One limitation of the scatterplot matrix is that it cannot show interaction effects with another variable. This is the strength of the conditioning plot. It is also useful for displaying scatter plots for groups in the data. Although these groups can also be plotted on a single plot with different plot symbols, it can often be visually easier to distinguish the groups using the conditioning plot.

Although the basic concept of the conditioning plot matrix is simple, there are numerous alternatives in the details of the plots.

1. It can be helpful to overlay some type of fitted curve on the scatter plot. Although a linear or quadratic fit can be used, the most common alternative is to overlay a lowess curve.

2. Due to the potentially large number of plots, it can be somewhat tricky to provide the axis labels in a way that is both informative and visually pleasing. One alternative that seems to work well is to provide axis labels on alternating rows and columns. That is, row one will have tic marks and axis labels on the left vertical axis for the first plot only while row two will have the tic marks and axis labels for the right vertical axis for the last plot in the row only. This alternating pattern continues for the remaining rows. A similar pattern is used for the columns and the horizontal axis labels. Note that this approach only works if the axes limits are fixed to common values for all of the plots.

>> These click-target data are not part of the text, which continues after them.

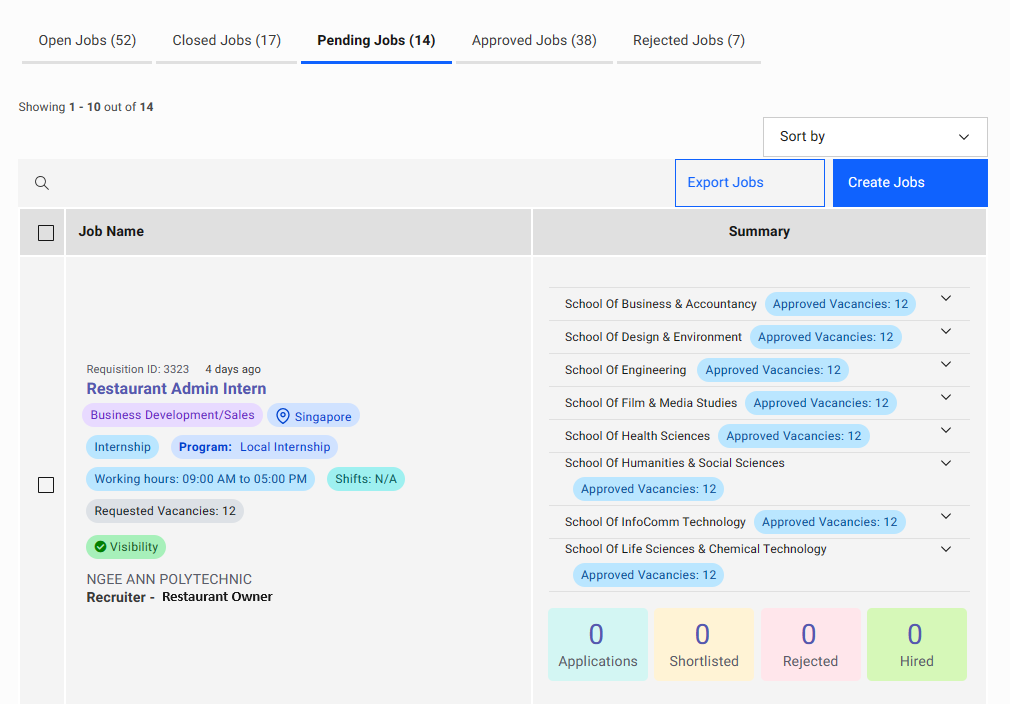Screen dimensions: 1010x704
Task: Click the Create Jobs button
Action: tap(910, 183)
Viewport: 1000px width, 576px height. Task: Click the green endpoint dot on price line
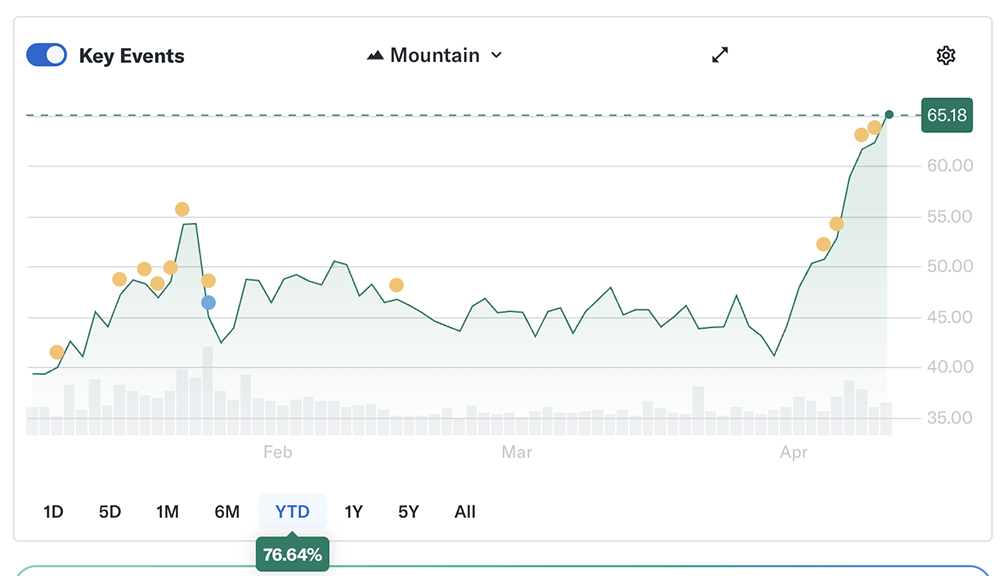click(889, 114)
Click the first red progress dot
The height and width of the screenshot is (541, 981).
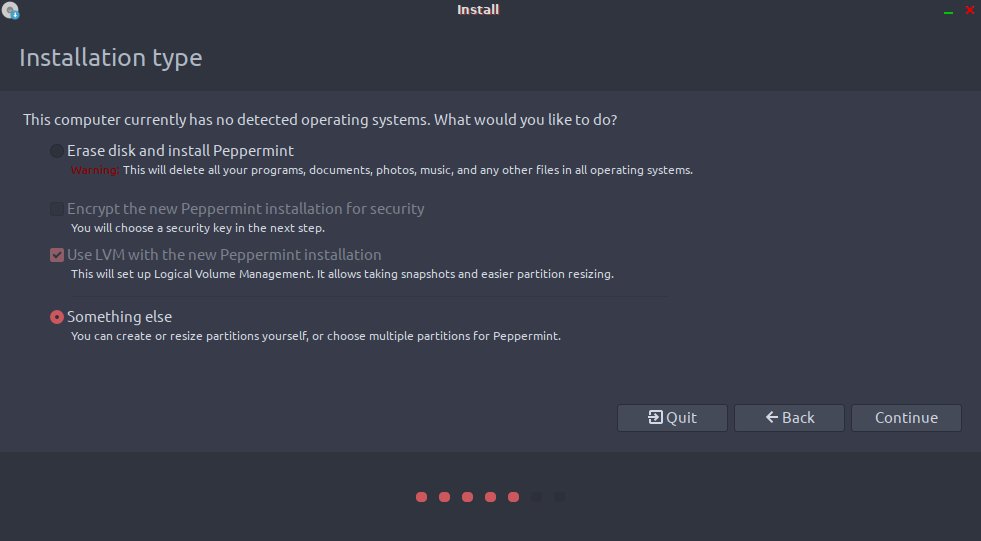pos(421,497)
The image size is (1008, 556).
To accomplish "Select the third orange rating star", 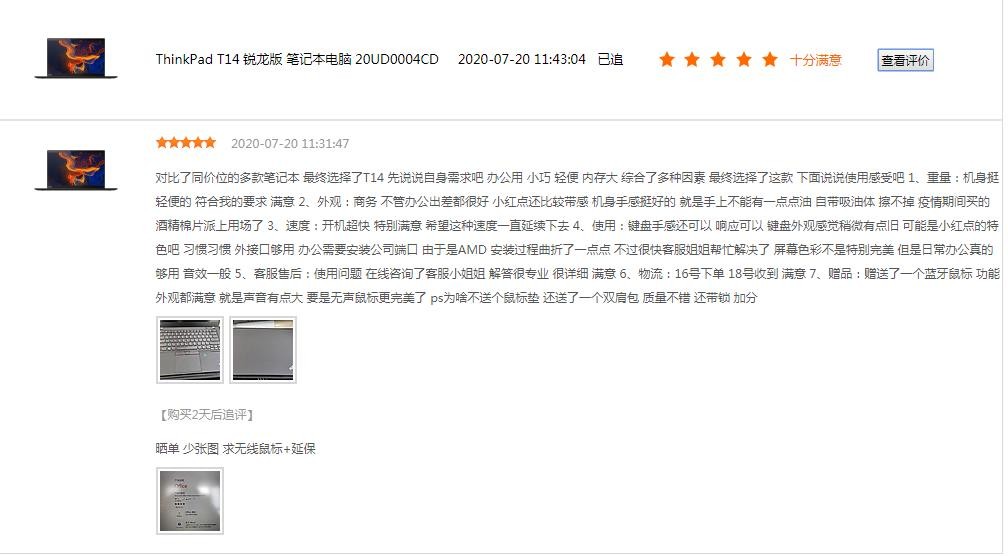I will click(718, 60).
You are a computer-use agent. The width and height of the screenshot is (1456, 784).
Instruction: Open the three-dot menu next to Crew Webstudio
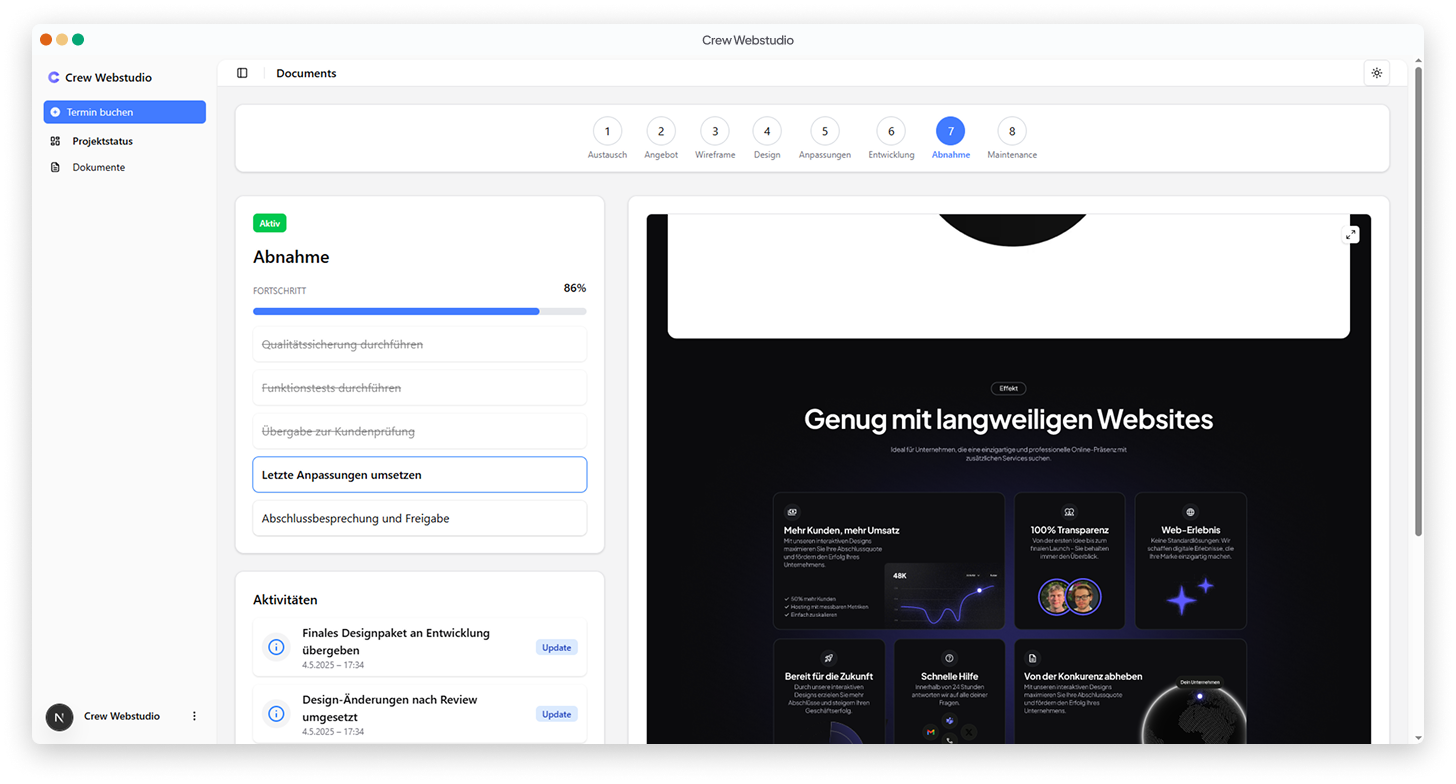pos(194,716)
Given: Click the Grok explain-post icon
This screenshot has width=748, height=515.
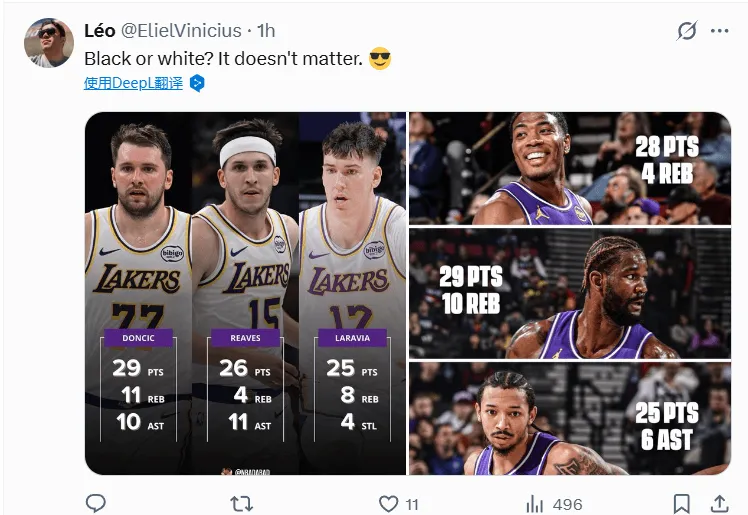Looking at the screenshot, I should 686,31.
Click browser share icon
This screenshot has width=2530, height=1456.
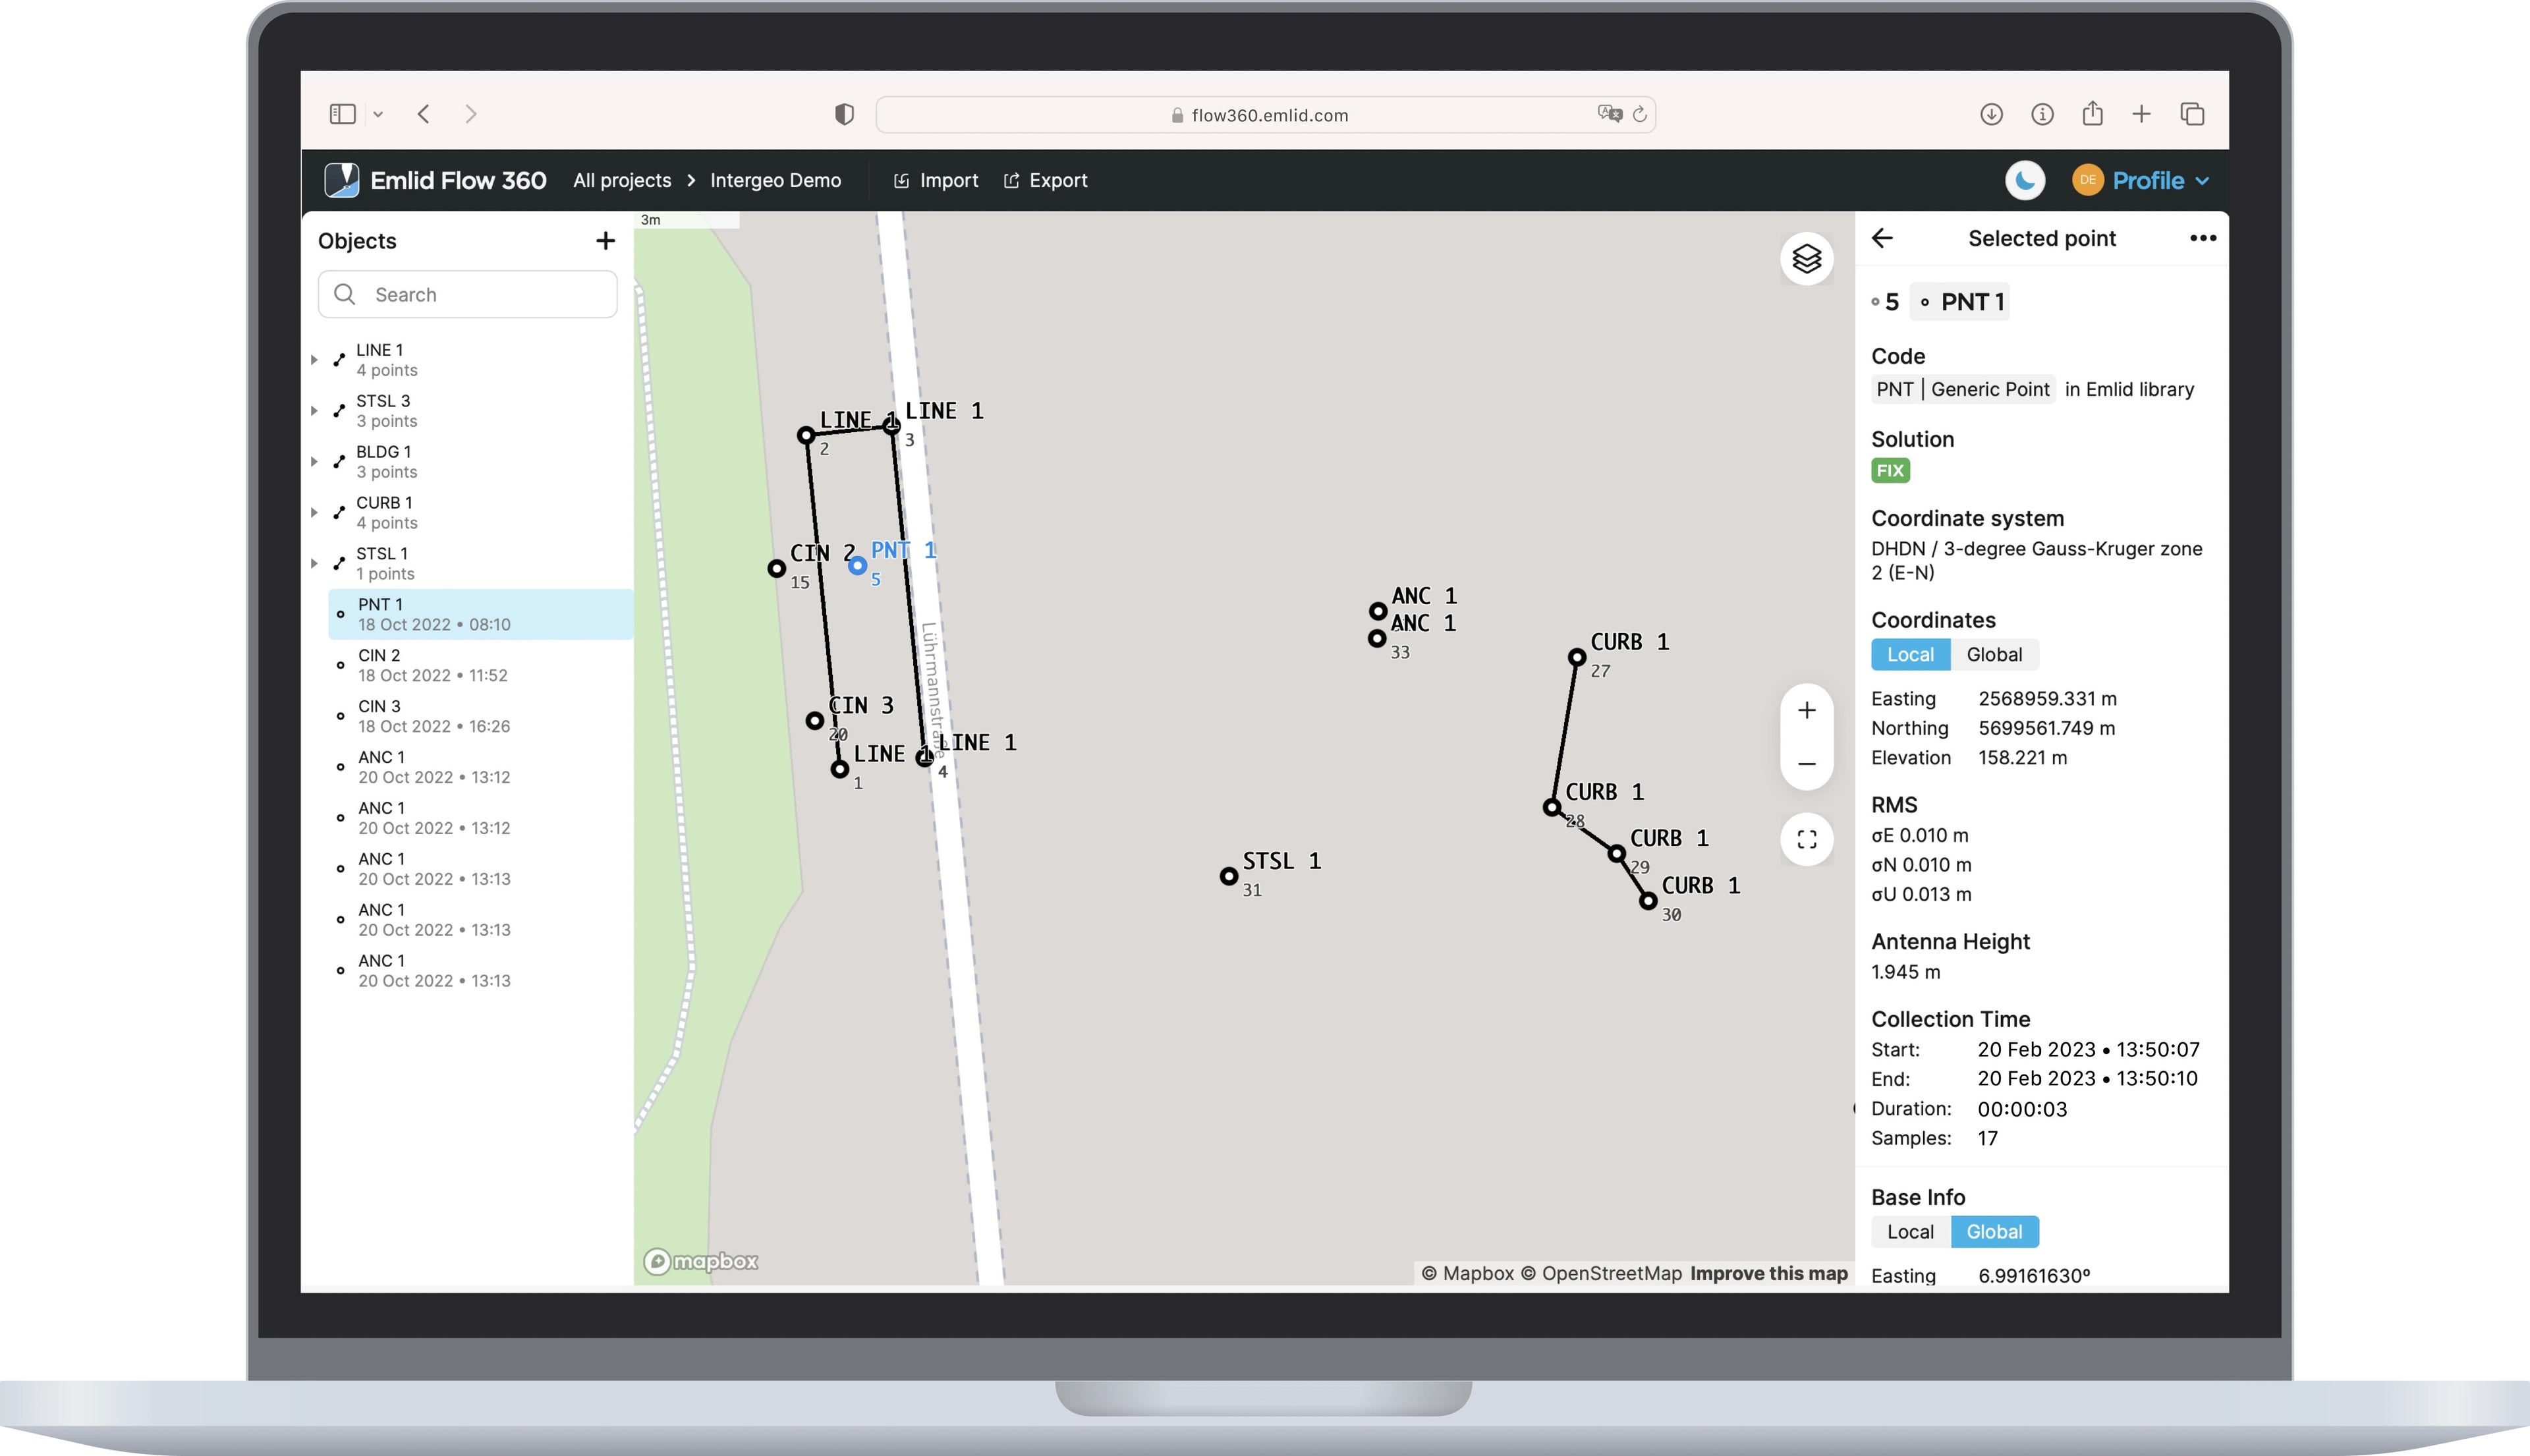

3. Some analysts prefer to connect the scatter plots. Others prefer to leave a little gap between each plot. Alternatively, each plot can have its own labeling with the plots not connected.

4. Although this plot type is most commonly used for scatter plots, the basic concept is both simple and powerful and extends easily to other plot formats.
Sample Plot

In this case, temperature has six distinct values. We plot torque versus time for each of these temperatures. This example is discussed in more detail in the process modeling chapter.

Definition Given the variables X, Y, and Z, the conditioning plot is formed by dividing the values of Z into k groups. There are several ways that these groups may be formed. There may be a natural grouping of the data, the data may be divided into several equal sized groups, the grouping may be determined by clusters in the data, and so on. The page will be divided into n rows and c columns where nck. Each row and column defines a single scatter plot.

The individual plot for row i and column j is defined as

• Vertical axis: Variable Y
• Horizontal axis: Variable X
where only the points in the group corresponding to the ith row and jth column are used.
Questions The conditioning plot can provide answers to the following questions:
1. Is there a relationship between two variables?
2. If there is a relationship, does the nature of the relationship depend on the value of a third variable?
3. Are groups in the data similar?
4. Are there outliers in the data?
Related Techniques Scatter plot
Scatterplot matrix
Locally weighted least squares
Software Conditioning plots are becoming increasingly common in general purpose statistical software programs, including R and Dataplot. If a software program does not generate conditioning plots, but it does provide multiple plots per page and scatter plots, it should be possible to write a macro to generate a conditioning plot.